For Silicon the Future is Custom
How is the shift to custom silicon enabling the transformation of data centers?
At the Six Five Summit: AI Unleashed! We're thrilled to feature Marvell's Mark Kuemerle, VP of Technology and CTO ASIC Business Unit, and Rishi Chugh, VP of Product Marketing, Network Switching Group at Marvell, as two of our Cloud Infrastructure Speakers. They join host Will Townsend for a conversation about the shift towards custom silicon in data centers, driving efficiency, and performance gains.
Key takeaways include:
🔹The Paradigm Shift to Custom Silicon: Explore the transformative transition from standard products to highly specialized custom silicon within data centers, and how this redefines traditional ASIC business models.

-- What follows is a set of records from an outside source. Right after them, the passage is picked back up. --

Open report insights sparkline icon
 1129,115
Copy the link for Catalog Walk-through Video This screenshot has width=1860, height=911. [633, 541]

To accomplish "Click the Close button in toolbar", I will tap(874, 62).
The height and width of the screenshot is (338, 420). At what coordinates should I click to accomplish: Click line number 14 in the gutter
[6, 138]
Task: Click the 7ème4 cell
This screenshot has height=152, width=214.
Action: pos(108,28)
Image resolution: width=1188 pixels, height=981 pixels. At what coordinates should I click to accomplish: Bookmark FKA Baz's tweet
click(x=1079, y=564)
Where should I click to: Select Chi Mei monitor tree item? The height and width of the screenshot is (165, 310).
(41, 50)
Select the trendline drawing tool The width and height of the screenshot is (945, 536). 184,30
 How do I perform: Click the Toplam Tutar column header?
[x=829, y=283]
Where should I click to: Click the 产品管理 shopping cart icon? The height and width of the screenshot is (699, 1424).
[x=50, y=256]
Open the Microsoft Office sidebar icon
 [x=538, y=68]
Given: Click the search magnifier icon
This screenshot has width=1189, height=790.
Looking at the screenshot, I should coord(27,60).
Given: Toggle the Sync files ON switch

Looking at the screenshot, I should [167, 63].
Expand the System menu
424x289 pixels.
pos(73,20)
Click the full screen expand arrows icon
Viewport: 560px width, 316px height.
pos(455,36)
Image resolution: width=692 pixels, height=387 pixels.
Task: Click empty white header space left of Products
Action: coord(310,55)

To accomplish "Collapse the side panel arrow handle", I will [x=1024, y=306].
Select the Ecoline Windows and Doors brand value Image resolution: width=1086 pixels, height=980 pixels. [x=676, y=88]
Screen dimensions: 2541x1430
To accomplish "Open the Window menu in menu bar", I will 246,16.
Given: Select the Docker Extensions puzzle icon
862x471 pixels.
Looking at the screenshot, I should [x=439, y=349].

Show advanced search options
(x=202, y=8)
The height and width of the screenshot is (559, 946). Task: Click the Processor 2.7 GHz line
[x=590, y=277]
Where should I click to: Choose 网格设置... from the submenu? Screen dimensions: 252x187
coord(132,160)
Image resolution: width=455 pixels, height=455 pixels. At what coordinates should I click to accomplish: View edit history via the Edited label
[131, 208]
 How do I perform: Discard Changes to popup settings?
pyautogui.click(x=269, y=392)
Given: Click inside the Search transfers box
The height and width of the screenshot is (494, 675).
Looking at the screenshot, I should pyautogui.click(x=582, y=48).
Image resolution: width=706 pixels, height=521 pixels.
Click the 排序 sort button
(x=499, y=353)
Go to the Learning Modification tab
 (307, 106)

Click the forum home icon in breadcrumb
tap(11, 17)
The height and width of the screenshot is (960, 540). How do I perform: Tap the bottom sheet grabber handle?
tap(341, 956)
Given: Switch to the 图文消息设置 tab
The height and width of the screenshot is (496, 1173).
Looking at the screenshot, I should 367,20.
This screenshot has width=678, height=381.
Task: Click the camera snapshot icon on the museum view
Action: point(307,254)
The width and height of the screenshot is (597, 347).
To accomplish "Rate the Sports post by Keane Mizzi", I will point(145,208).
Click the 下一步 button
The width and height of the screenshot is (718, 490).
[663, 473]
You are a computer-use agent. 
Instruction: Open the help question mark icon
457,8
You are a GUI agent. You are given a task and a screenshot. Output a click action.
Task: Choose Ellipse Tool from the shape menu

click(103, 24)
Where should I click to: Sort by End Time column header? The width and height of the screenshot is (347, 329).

🔹Chiplets – Building Blocks of Custom Design: Learn about the critical role of chiplets in accelerating custom silicon development. Our speakers shed light on whether these are truly synonymous with bespoke designs.
🔹Innovating Custom Memory Solutions: Understand emerging trends in custom memory, including Marvell's pioneering initiatives in custom SRAM development that challenge conventional standards-based memory approaches.
🔹Expanding Custom Silicon's Reach: Discover how custom silicon is expanding its influence across a broader spectrum of technologies, beyond traditional CPUs and XPUs, into adjacent fields like memory.
Learn more at Marvell.
Watch the full video at Six Five Media, and be sure to subscribe to our YouTube channel, so you never miss an episode.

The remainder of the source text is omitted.